Lü Liuliang (呂留良; 1629-3 October 1683) was a Han Chinese poet and author from Tongxiang, Zhejiang province. He was born under the Ming dynasty but died under the Manchu Qing dynasty.

==Career==
In 1647 one of his nephews was executed for anti-Qing activity. Lü took active part in the anti-Manchu military movement that followed the fall of the Ming in 1644. After the failure of the Ming loyalist movement, he became a hermit and a physician. He refused to serve the new dynasty, despite frequent requests, because he argued that upholding the difference between Hua and barbarians was more important than respecting the righteous bond between minister and sovereign.

Lü Liuliang wrote a famous anti-Qing poem. "The light breeze, however delicate, does not blow on me; the bright moon has never stopped casting its light on us." (清風雖細難吹我，明月何嘗不照人?) In this poem, the "light breeze" (qing feng 清風) contains the character for "Qing" (as in the dynasty), and "bright moon" (ming yue 明月) the character for "Ming". He also wrote many eight-legged essays.

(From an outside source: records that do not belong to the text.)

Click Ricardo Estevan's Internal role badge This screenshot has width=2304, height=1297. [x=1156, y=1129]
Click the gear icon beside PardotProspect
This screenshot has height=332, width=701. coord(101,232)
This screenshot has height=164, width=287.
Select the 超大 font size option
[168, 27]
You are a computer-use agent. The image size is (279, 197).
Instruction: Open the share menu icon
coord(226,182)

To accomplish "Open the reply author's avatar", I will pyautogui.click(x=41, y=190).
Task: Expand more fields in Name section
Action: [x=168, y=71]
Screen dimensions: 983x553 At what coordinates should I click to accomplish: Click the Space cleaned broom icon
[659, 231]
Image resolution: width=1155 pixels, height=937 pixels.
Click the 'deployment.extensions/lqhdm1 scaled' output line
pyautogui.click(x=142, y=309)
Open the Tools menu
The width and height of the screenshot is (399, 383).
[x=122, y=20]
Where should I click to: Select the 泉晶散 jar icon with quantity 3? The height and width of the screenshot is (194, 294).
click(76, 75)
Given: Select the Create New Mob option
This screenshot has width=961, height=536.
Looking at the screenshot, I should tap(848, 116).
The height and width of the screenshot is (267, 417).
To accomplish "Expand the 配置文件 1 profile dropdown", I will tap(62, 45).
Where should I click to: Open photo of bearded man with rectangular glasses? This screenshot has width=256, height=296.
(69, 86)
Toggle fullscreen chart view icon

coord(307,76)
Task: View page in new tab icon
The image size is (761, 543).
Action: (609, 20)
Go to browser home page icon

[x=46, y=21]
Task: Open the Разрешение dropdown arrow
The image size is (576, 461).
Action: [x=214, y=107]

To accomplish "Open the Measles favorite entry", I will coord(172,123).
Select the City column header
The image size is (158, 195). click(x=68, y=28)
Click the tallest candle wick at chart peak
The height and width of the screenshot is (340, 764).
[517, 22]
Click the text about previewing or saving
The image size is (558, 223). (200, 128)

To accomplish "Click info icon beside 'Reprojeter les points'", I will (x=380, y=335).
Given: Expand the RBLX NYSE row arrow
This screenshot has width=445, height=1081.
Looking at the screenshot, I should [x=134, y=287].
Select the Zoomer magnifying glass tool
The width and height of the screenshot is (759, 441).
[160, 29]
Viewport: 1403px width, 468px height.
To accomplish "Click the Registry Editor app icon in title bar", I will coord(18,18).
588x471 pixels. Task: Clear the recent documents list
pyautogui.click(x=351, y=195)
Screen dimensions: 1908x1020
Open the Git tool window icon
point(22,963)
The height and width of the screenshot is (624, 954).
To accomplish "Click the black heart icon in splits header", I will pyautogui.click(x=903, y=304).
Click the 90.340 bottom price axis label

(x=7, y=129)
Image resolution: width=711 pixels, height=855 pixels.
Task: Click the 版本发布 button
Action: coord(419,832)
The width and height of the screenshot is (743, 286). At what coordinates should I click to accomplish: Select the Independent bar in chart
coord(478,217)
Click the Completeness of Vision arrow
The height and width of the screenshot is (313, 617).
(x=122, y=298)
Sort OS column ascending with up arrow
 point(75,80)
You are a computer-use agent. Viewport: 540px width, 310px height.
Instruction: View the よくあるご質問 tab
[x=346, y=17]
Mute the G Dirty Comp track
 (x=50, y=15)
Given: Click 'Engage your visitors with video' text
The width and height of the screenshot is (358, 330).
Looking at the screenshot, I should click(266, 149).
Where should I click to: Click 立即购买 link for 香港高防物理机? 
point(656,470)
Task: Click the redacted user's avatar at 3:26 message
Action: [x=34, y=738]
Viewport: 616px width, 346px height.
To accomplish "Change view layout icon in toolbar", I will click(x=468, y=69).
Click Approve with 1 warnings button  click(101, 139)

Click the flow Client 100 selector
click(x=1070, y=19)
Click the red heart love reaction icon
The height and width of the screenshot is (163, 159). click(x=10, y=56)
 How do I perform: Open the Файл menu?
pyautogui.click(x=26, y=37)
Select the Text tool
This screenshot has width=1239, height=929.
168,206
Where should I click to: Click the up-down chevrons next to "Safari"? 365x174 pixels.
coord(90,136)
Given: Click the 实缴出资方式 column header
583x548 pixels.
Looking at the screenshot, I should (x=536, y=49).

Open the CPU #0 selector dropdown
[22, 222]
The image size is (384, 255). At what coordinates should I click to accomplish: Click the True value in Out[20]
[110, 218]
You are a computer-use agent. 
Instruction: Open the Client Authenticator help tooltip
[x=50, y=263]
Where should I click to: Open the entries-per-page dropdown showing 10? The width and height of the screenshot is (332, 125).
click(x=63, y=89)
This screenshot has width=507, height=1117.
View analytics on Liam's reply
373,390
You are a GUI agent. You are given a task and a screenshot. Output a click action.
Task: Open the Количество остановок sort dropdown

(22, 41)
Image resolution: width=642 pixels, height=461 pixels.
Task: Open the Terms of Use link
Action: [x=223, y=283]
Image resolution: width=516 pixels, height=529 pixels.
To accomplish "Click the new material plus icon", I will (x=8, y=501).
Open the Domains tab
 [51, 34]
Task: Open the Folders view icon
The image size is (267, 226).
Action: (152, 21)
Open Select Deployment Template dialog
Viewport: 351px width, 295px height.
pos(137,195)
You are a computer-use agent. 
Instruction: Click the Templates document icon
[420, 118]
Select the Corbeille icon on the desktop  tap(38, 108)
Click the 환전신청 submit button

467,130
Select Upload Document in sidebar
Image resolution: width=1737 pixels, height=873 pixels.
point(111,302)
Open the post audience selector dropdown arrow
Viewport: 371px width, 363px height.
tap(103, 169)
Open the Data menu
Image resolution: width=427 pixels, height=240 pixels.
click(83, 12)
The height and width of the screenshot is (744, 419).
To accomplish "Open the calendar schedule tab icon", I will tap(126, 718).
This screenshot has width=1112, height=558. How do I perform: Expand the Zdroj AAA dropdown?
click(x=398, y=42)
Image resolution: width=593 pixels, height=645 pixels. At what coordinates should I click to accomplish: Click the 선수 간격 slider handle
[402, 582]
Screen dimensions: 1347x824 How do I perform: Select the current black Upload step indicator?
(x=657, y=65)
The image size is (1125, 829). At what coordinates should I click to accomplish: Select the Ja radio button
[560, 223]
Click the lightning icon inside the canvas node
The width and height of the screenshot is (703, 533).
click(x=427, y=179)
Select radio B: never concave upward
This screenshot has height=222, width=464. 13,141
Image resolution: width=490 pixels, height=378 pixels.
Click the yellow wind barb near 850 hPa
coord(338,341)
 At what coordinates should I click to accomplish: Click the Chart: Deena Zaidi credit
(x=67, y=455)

Lü is also one of the most prominent cases in Chinese history of literary inquisition. After Lü's death, an official named Zeng Jing was inspired by his anti-Qing writing to attempt to overthrow the Yongzheng Emperor. As a result, in 1733, Lü's corpse and that of one of his sons were exhumed and mutilated, another son was executed, his grandsons were exiled and female relatives enslaved, and all of his writings were banned. Two of his followers were treated similarly.

He is a character in Jin Yong's wuxia novel The Deer and the Cauldron.